Die Aachener Dombausage ist eine der Aachener Sagen und Legenden. Die Sage handelt von der Erbauung des Aachener Doms durch Karl den Großen. Darin wird in einem ersten Teil die Finanzierung des Dombaus in Aachen durch einen Teufelspakt beschrieben und in einem zweiten Teil eine List, mit der der Teufel um die vereinbarte Gegenleistung gebracht wird.

Handlung[Bearbeiten | Quelltext bearbeiten]

Die Wolfstür, Hauptportal des Aachener Doms

Die Dombausage erzählt vom Bau der Pfalzkapelle in Aachen, dem ältesten Teil des heutigen Aachener Doms, durch Karl den Großen. Karl wollte nur die besten Materialien für den Dom verwendet wissen. Als er in einen langjährigen Krieg zog, beauftragte er den Stadtrat, den Bau bis zu seiner Rückkehr fertigzustellen. Durch die Kosten des Krieges ging dem Stadtrat bald das Geld aus, der Bau kam ins Stocken und die Handwerker zogen ab. In ihrer Notlage ließen sich die Ratsherren auf einen Pakt mit dem Teufel ein und versprachen ihm für die weitere Finanzierung des Dombaus die erste Seele, die nach Fertigstellung des Baus die Kirche betreten werde.[1]

Der Teufelspakt sollte zwar geheim gehalten werden, er sprach sich aber dennoch herum, und so wollte niemand die fertiggestellte Kirche als Erster betreten. Ein um Rat gebetener Mönch erklärte den Ratsherren, sie hätten dem Teufel zwar eine Seele versprochen, aber keine Menschenseele, es könne also auch eine Tierseele sein. Die Ratsherren ließen daraufhin einen Wolf fangen und in die Kirche treiben. Der Teufel riss dem Wolf die Seele aus dem Leib und merkte erst dann, dass er betrogen worden war. Erbost schlug er beim Verlassen der Kirche die Tür so heftig zu, dass sie einen Riss bekam. Außerdem klemmte er sich beim Zuschlagen der Tür den Daumen an einem der Türzieher ab.[2]

Wolfstür[Bearbeiten | Quelltext bearbeiten]

Rechter Löwenkopf-Türzieher mit dem „Daumen des Teufels“ (dahinter der linke Löwenkopf)

Die Sage erklärt in ätiologischer Weise den Namen und einige Besonderheiten der Wolfstür, einer zweiflügeligen bronzenen Tür am Hauptportal des Aachener Doms, sowie die Bedeutung der beiden in der Eingangshalle des Doms stehenden Bronzebildwerke.

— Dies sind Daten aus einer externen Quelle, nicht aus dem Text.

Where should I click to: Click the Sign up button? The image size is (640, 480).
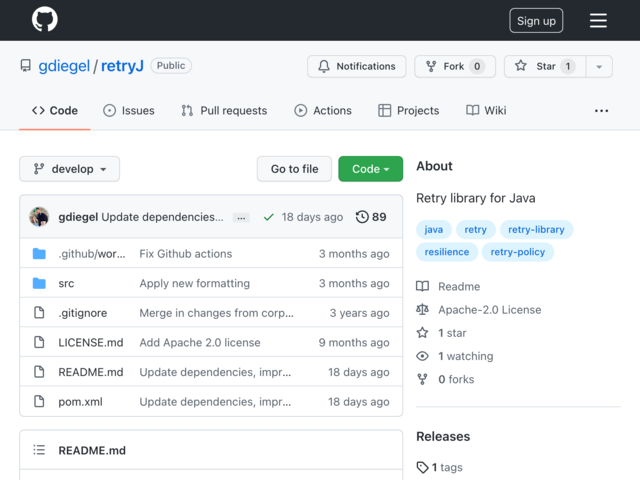536,20
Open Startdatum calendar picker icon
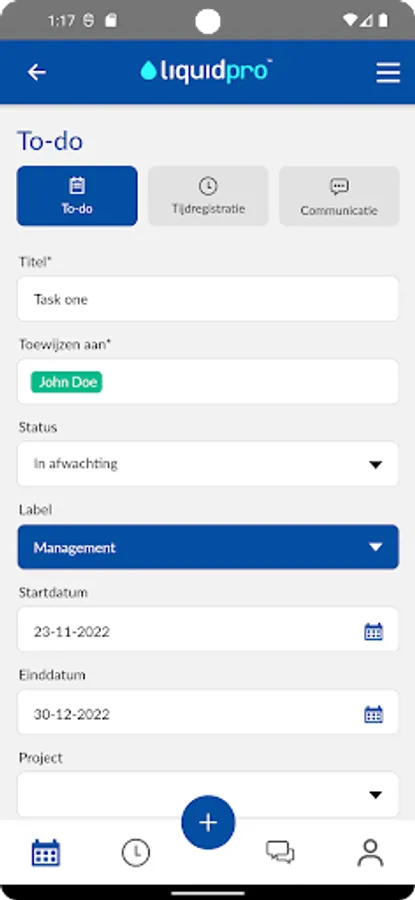 tap(374, 631)
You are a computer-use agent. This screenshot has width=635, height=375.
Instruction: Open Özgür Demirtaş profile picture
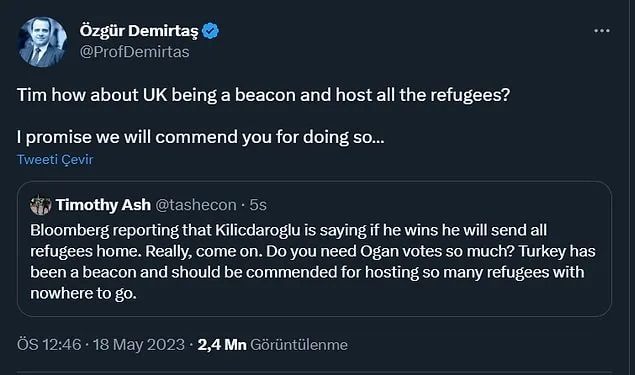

So wird bei Führungen noch heute der Daumen des Teufels in einem der beiden Löwenkopf-Türzieher der Wolfstür zum Ertasten gezeigt. Derjenige, dem es gelingt, den Teufelsdaumen aus dem Türzieher herauszuziehen, soll der Überlieferung nach zur Belohnung ein goldenes Gewand bekommen. Auch der Riss in der unteren rechten Ecke des rechten Türflügels ist deutlich zu erkennen.

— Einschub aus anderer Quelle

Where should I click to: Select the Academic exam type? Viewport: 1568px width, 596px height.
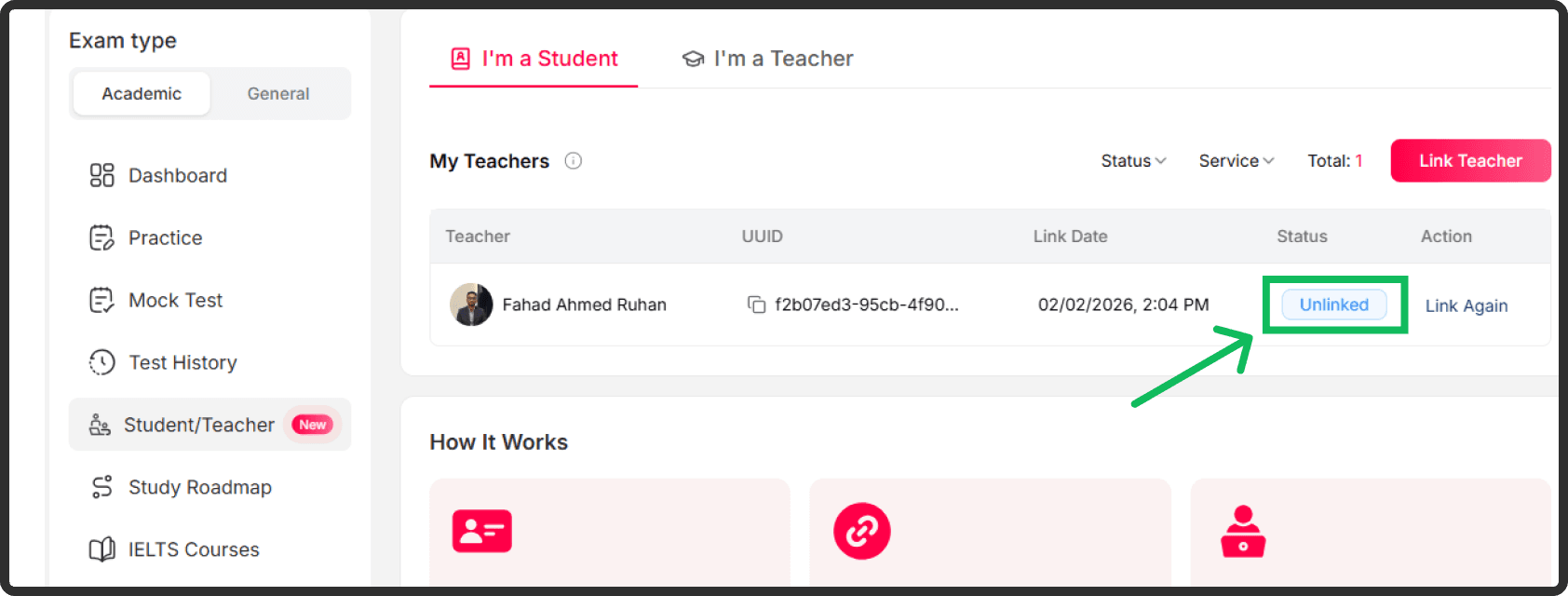pos(141,93)
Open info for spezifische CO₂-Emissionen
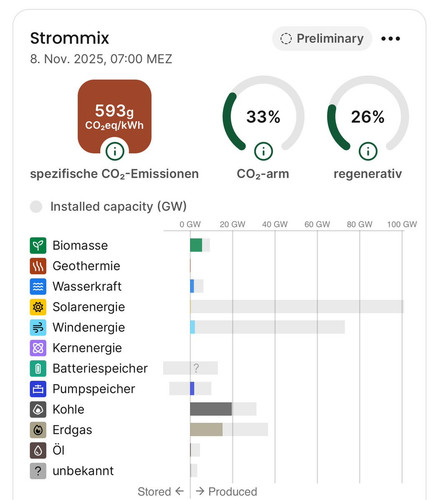The width and height of the screenshot is (439, 500). [115, 151]
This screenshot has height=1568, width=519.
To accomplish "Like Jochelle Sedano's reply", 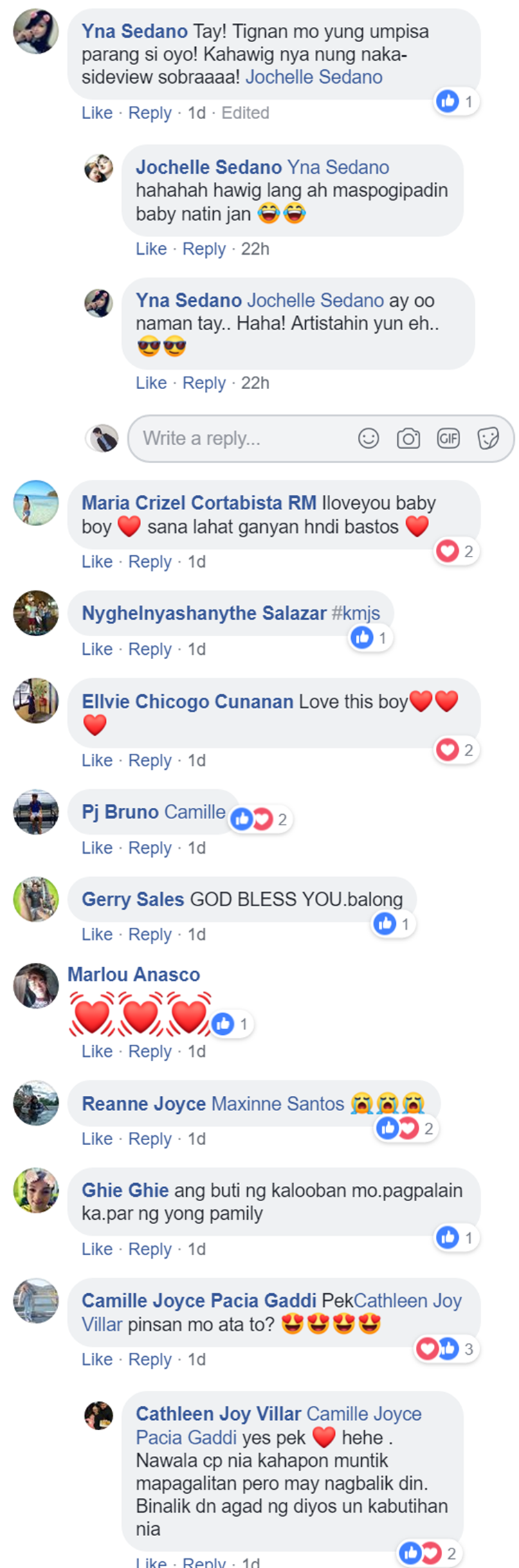I will pyautogui.click(x=151, y=249).
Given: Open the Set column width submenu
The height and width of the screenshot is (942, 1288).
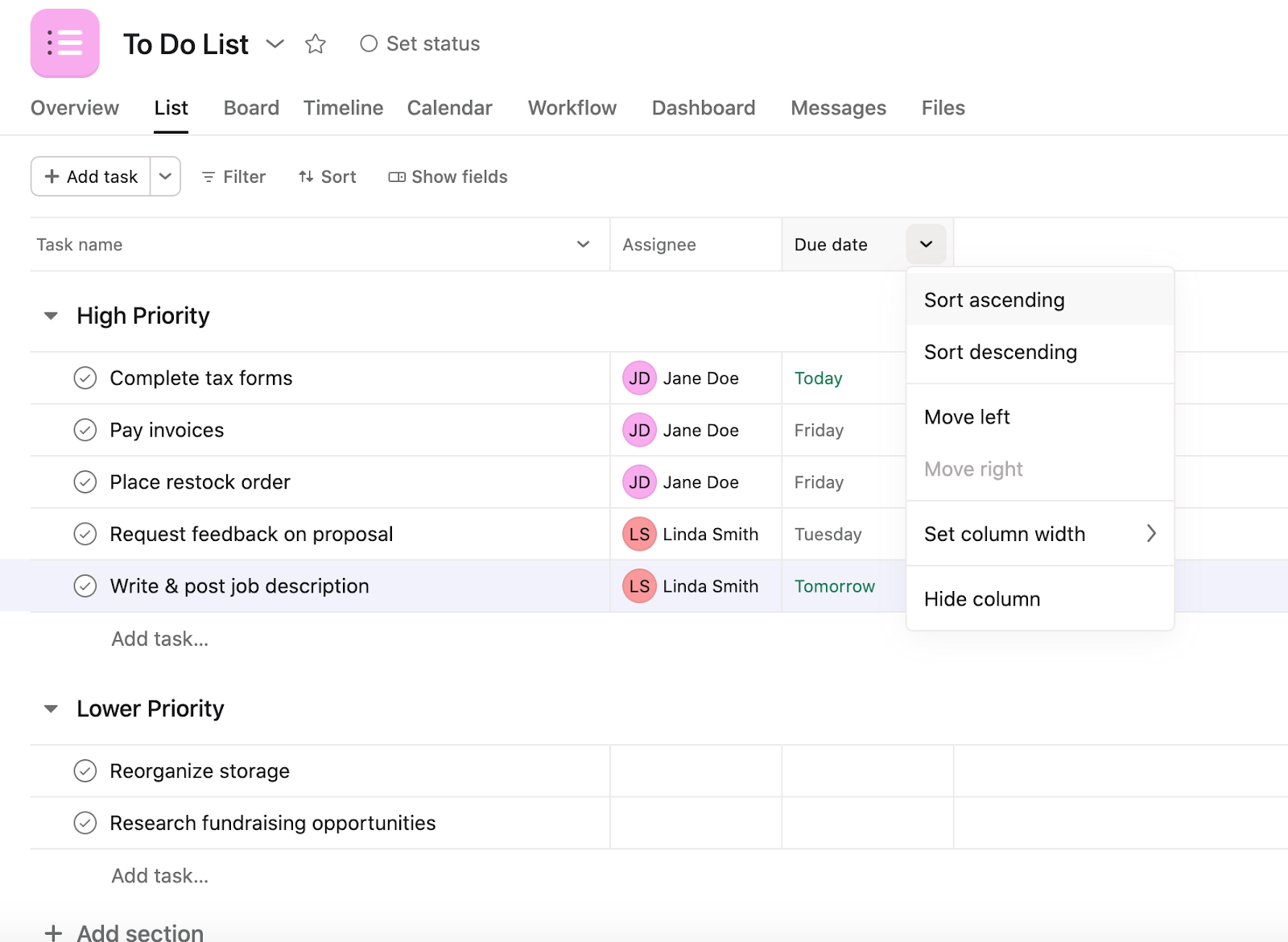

Bei dem Teufelsdaumen handelt es sich um einen Bronzestift, der von der Türplatte aus senkrecht bis zur Innenseite der Nase des Löwen durchgeht. Nur der rechte Türzieher enthält den Bronzestift, ansonsten sind die beiden Türzieher baugleich. Bei der 1924 erfolgten Restaurierung der Wolfstür wurde festgestellt, dass der Stift innen hohl ist und anscheinend ursprünglich als Stütze für einen schon damals nicht mehr vorhandenen Türring diente.[3]

Eine spätantike Bronzeplastik einer Wölfin (die eigentlich eine Bärin ist[4]) in der Eingangshalle hat ein Loch an der Stelle, an der ihr der Teufel die Seele aus dem Leib gerissen haben soll. Ein gegenüber der Wölfin aufgestellter bronzener Pinienzapfen, in manchen Überlieferungen auch als Tannenzapfen oder Artischocke bezeichnet, wird als die vom Teufel erbeutete Seele gedeutet.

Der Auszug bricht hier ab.